I think your post deserves to be split
First you have Intel remarks and then your AMD remarks.
You point out that Intel will face competition from Samsung and Qualcomm, which is correct. What I was pointing out in the previous post is that Intel will compete with those companies in their own turf.
As for your AMD remarks, others had better answers here and in other threads, I won't touch them, but there is a point I'd like dig a bit deeper, embedded, as you and others here believe that is AMD's salvation. The history is a bit more complex.
The problem for Intel is that AMD is right in the middle of the mobile/low power foray. AMD is more than willing to license designs or build chips for anyone who shows up with check book in hand.
When you hire a designer for your embedded/custom solutions, what you give him is a sizable order during a reasonable time period, normally exceeding the retail time frame of this given SKU. You usually refrain from going to top SKUs and bleeding edge hardware because they are expensive and you have all the interest in keeping your BoM as low as possible, you want a race to the bottom, and at this moment you aren't really committed to any hardware vendor, you surely will ask for prices in more than one place. This usually lowers price and margins from the hardware company, not a nice business in the first sight. Why they bid then? Because for the MPU company embedded will generate a small, steady steam of profits that when you put in a spam of many years, it will yield good ROI, it just won't be fast.

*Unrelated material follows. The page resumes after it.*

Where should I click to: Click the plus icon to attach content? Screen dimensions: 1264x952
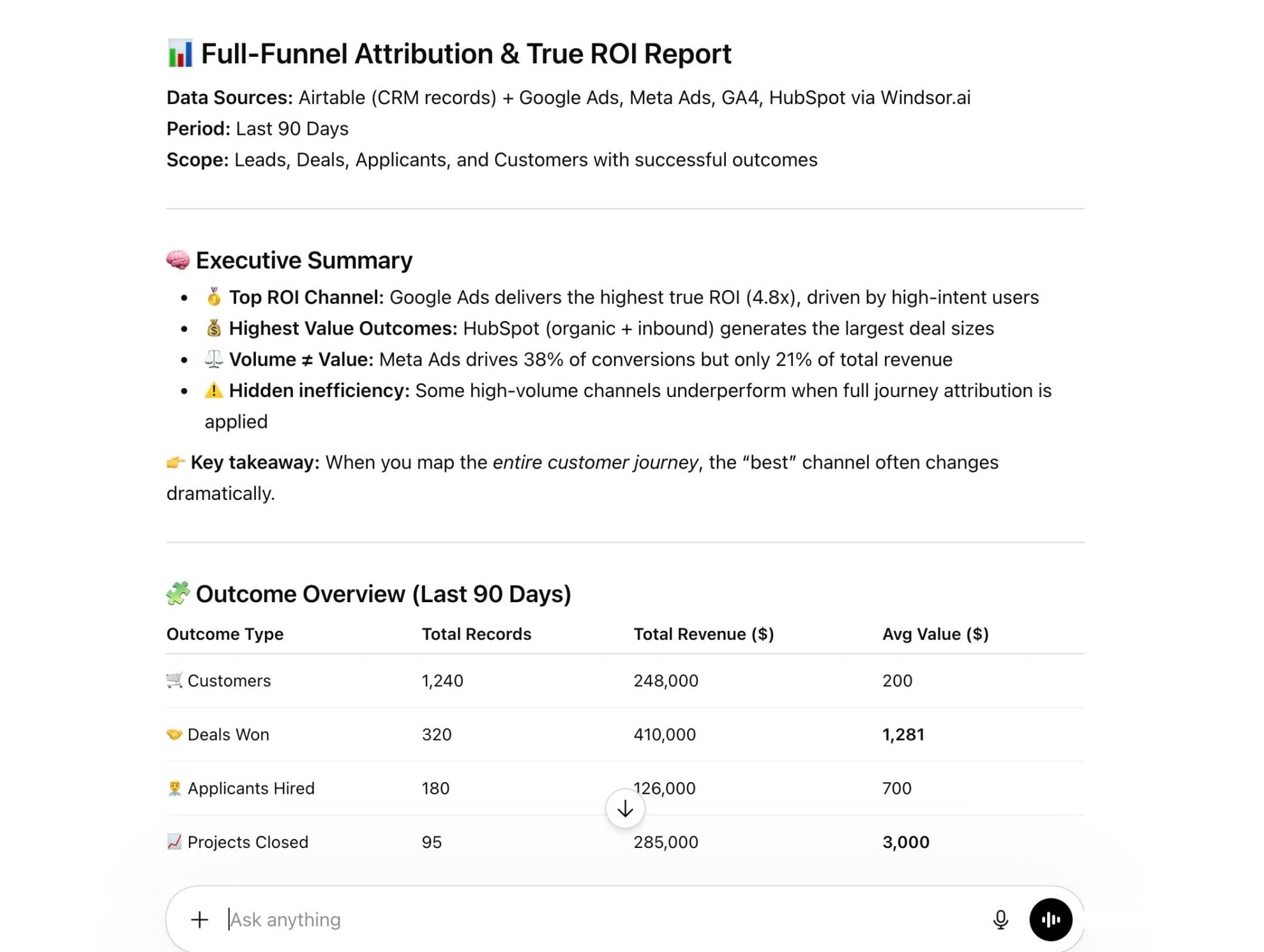tap(199, 919)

And this is *exactly* the opposite of what a bleeding edge company needs. Companies working in a bleeding edge need returns in a very short time frame in order to reinvest this cash (and it's always more than in the previous generation) to pull out another bleeding edge product and restart the cycle. High returns in a very short time, this is the bleeding edge mantra. And that's why Intel has been consistently shunning the embedded market, it simply won't generate returns fast enough for Intel. AMD was doing the same until Bulldozer, but as of now their market has gone kaput, between low returns on embedded or no returns at all, the choice is clear.
When I first listened to Rory Read speech about giving up competition on Intel I thought it was rhetoric only, but it isn't. All the moves he's been making, tying themselves to a subpar foundry, slowing down R&D, going to "me too" ARM cores, using nodes for more time, ditching SOI, focusing on low returns market etc etc etc, point for a company leaving the bleeding edge and trying to get a place on the lagging edge market, not a company trying to directly compete against Intel and whatever other bleeding edge company out there.
This means that not even Kabini they will be bleeding edge anymore. AMD will probably be competing with 28nm chips when Intel will be with their 14nm and the ARM pack at 20nm. I don't think AMD is a problem for Intel anymore. They are fading away, they won't be in the same market in the next 3-4 years.